__Passage shown__.
-------------------------

This covers the basics. In the next post, I’ll go a little further and discuss adding additional fields to the new file, without having to type them in manually.

Transform Projections with GDAL / OGR

Tuesday, April 14th, 2009

The GDAL / OGR tools are an open source, cross platform, command-line toolkit that can be used for viewing GIS metadata, performing attribute queries, and converting file formats, among other things. It can also be used for transforming coordinate systems and projections for GIS files. I’ll demonstrate in this brief tutorial how to accomplish this using the OGR tools, which are for vector based GIS. The raster based GDAL tools work in a similar fashion.

Viewing basic coordinate system / projection info:

ogrinfo -al -so world_wgs.shp

Where ogrinfo is the name of the tool, -al is a switch to get detailed info about the layer, -so is a switch to display summary info, and world_wgs.ship is the name of our file. Run that command and we’ll get something that looks like this, with info about the features, coordinate system, and attribute fields of our shapefile:

INFO: Open of `world_wgs.shp’
using driver `ESRI Shapefile’ successful.

Layer name: world_wgs
Geometry: Polygon
Feature Count: 243
Extent: (-179.808664, -89.677397) – (179.808664, 83.435942)
Layer SRS WKT:
GEOGCS["GCS_WGS_1984",
DATUM["WGS_1984",
SPHEROID["WGS_1984",6378137,298.257223563]],
PRIMEM["Greenwich",0],
UNIT["Degree",0.017453292519943295]]
CNTRY_NAME: String (254.0)
FIPS_CNT_1: String (254.0)
ISO_2DIGIT: String (254.0)
ISO_3DIGIT: String (254.0)
STATUS: String (254.0)
COLORMAP: Real (18.6)
CONTINENT: String (254.0)
UN_CONTINE: String (254.0)
REGION: String (254.0)
UN_REGION: String (254.0)

Convert coordinate systems supported by EPSG

GDAL / OGR and most of the open source GIS software supports projections and coordinate systems that are part of the EPSG library. If you want to do a conversion between two coordinate systems and they are both supported by EPSG, you just have to reference the EPSG code that’s used to identity the system that you want to project to. You can look up codes using spatialreference.org.

-------------------------

__Dataset section__.
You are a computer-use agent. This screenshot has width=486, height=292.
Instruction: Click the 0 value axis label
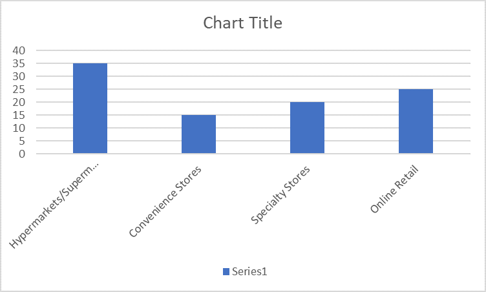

-------------------------

__Required tasks__.
**a)** Write out the GDAL / OGR tutorial word for word, from "INFO: Open of" to "CNTRY_NAME: String (254.0)".
**b)** Continue the GDAL / OGR projection tutorial from its last sentence.

__Per-task outputs__.
**a)**
INFO: Open of `world_wgs.shp’
using driver `ESRI Shapefile’ successful.

Layer name: world_wgs
Geometry: Polygon
Feature Count: 243
Extent: (-179.808664, -89.677397) – (179.808664, 83.435942)
Layer SRS WKT:
GEOGCS["GCS_WGS_1984",
DATUM["WGS_1984",
SPHEROID["WGS_1984",6378137,298.257223563]],
PRIMEM["Greenwich",0],
UNIT["Degree",0.017453292519943295]]
CNTRY_NAME: String (254.0)

**b)**
Let’s say we want to convert our shapefile that’s in WGS 84 (common lat and long) to NAD 83 (used frequently in North America):

ogr2ogr -t_srs EPSG:4269 world_new.shp world_wgs.shp

Where ogr2ogr is the name of the tool, -t_srs is the command for transforming from one coordinate system to the other, EPSG:4269 is the code that identifies the coordinate system we want the new file to have – NAD83, world_new.shp is the name of the output file that will have the new projection that we want, and world_wgs.shp is our input file. If you run the command and get no error message, you’re in good shape. Just run the ogrinfo command on the new file to verify that it’s been re-projected.

Convert coordinate system not supported by EPSG

The EPSG library is extensive, but doesn’t contain everything, particularly some global and continental map projections. GDAL / OGR can still do the job, but you’ll have to provide the tool with the proper frame of reference since the EPSG library doesn’t have the info. Let’s say we want to project our WGS file to the Robinson Projection, which is not part of EPSG.

First, go back to spatialreference.org and search for Robinson. Its ID code is ESRI 54030 – not part of the EPSG library. Click on the link for the projection to open its window. You’ll be able to look at the projection data in a number of standard file formats. Select OGC_WKT from the list, and it will open the text in a new window, showing you the parameters of that projection. In your browser, go up to file, save as, and save the file as robinson_ogcwkt.txt in the same directory as the shapefile you want to reproject.

Now that you have the projection info stored in the text file, run the following command to make the conversion:

ogr2ogr -t_srs robisnon_ogcwkt.txt world_rob.shp world_wgs.shp

It’s the same command as our previous one, except that you’re referencing the text file with your data instead of an EPSG code.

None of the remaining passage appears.